Salah satu unit yang kebetulan banyak mendapatkan sorotan dalam upaya reformasi birokrasi adalah Departemen Keuangan yang juga bertindak sebagai ”kasir” pemerintah. Dari sekian banyak unit di Departemen Keuangan, mungkin ada tiga direktorat jenderal yang akan mendapat sorotan teratas mengenai keberhasilan program reformasi birokrasi, yaitu Direktorat Jenderal Pajak, Direktorat Jenderal Bea Cukai, dan Direktorat Jenderal Perbendaharaan Negara.

Sudah menjadi rahasia umum bahwa Pegawai Negeri Sipil (PNS) yang kebetulan ditempatkan di ketiga direktorat jenderal tersebut dianggap mendapatkan tempat yang ”basah” dan sering menimbulkan cibiran sinis. Menteri Keuangan tampaknya sangat berharap pada program penyetaraan gaji ini sebagai terobosan dalam modernisasi birokrasi Departemen Keuangan yang harus berhadapan langsung dengan pelaku usaha dalam dan luar negeri.

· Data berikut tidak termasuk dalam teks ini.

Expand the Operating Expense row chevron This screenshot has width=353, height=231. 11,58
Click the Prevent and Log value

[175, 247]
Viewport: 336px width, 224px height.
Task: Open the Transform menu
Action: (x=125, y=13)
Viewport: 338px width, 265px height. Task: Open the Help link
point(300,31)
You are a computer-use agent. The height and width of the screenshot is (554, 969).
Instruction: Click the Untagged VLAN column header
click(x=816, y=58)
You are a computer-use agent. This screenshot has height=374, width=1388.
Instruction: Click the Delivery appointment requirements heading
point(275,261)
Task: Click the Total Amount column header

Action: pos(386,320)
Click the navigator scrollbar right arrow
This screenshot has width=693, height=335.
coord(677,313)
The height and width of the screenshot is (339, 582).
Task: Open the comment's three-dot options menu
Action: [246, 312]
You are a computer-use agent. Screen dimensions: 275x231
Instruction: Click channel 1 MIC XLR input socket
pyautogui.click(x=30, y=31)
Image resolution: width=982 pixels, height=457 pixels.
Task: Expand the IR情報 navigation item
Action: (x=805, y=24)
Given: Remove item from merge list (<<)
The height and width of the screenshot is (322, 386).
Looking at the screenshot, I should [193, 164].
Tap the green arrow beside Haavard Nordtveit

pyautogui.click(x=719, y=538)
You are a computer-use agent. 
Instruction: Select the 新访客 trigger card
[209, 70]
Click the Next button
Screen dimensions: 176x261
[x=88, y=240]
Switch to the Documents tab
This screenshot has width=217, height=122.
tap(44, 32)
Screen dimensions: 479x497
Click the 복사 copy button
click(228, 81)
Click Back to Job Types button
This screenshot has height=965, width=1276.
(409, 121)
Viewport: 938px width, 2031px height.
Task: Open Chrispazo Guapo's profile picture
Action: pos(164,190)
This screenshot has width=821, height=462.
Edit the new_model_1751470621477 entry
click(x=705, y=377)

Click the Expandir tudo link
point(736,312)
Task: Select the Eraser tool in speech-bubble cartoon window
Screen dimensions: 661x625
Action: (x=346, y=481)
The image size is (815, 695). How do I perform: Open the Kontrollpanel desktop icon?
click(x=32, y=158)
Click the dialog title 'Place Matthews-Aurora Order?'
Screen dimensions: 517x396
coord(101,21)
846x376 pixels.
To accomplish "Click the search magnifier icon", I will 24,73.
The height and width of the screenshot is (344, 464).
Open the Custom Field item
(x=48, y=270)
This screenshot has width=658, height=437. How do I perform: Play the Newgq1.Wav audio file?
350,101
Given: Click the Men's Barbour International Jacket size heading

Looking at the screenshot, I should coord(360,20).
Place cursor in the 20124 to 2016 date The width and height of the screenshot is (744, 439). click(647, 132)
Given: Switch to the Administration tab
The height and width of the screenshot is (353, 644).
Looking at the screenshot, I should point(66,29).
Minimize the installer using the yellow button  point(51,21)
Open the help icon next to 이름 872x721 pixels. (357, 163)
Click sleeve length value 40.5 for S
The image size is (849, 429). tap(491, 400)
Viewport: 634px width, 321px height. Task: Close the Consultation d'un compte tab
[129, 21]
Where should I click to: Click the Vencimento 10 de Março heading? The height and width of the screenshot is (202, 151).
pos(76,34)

Tidak hanya perbaikan sistem gaji yang diberlakukan, tapi juga perbaikan sistem pelayanan kepada masyarakat, serta ”pembersihan” beberapa unit dari aparat-aparat yang dianggap tidak ”bersih”. Di tengah optimisme akan bergeraknya reformasi keuangan di Departemen Keuangan khususnya Direktorat Jenderal Bea Cukai, menjadi ironis ketika terdengar berita pemeriksaan mendadak KPK terhadap Kantor Bea Cukai Tanjung Priok yang memang merupakan unit bea cukai yang paling vital, mengingat sebagian besar ekspor dan impor Indonesia dilakukan melalui pelabuhan Tanjung Priok.


Rangkap Jabatan

Beberapa minggu terakhir banyak berita, kajian dan analisis yang ditampilkan oleh media, baik elektronik maupun koran, terkait dengan issue rangkap jabatan. Pembahasan rangkap jabatan menjadi penting ketika kemudian dihubungkan dengan reformasi birokrasi. Terlebih setelah adanya Keputusan Menteri Keuangan yang melarang semua pejabat eselon I untuk merangkap jabatan sebagai komisaris dalam BUMN maupun perusahaan swasta.

Pro kontra tentang rangkap jabatan kemudian bergulir. Wakil Presiden Jusuf Kalla mendukung rangkap jabatan yang disandang pejabat Negara sebagai komisaris asalkan pantas dan tidak berlebihan. Menteri Perindustrian Fahmi Idris bahkan menegaskan, “Saya tidak melihat rangkap jabatan mengandung konflik kepentingan, seperti masalah gratifikasi. Sebab, kalau jabatan rangkap dilarang, bagaimana seorang dirjen menjadi anggota dewan gula atau kelompok kerja dan tim kerja tertentu? Tidak semua mendapat honor meski ada juga yang dapat honor.” Pendapat berbeda dikemukakan oleh Menteri Negara Urusan Koperasi dan Usaha Kecil Menengah Suryadharma Ali yang menyatakan setuju dan akan mematuhi peraturan pelarangan rangkap jabatan di BUMN atau instansi pemerintah bagi pejabat pemerintah. (Kompas, 17/6)

Peraturan yang sempat diperdebatkan dan menjadi dasar pelarangan rangkap jabatan adalah Peraturan Pemerintah nomor 100 Tahun 2000 tentang Pengangkatan Pegawai Negeri Sipil dalam Jabatan Struktural Pasal 8. Menurut ketentuan tersebut, PNS yang menduduki jabatan struktural tidak dapat menduduki jabatan rangkap,, baik dengan jabatan struktural lain maupun jabatan fungsional lainnya.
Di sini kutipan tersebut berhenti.